__WHAT TO WORK ON__: Shift every answer coordinate by -73 in the material from the line with "You are a GUI" to the line with "point(405,27)", both lines included. Rewrite all of those lines in full and leave everything else in them unaltered.

__RECORDS__:
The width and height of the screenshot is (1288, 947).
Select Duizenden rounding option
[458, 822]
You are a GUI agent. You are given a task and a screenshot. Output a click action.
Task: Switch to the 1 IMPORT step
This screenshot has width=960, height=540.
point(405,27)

--

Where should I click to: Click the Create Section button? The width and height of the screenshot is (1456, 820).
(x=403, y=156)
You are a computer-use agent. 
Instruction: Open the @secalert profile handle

__FINISHED EXERCISE__:
You are a GUI agent. You are given a task and a screenshot. Output a click action.
Task: Switch to the 1 IMPORT step
This screenshot has width=960, height=540.
point(332,-46)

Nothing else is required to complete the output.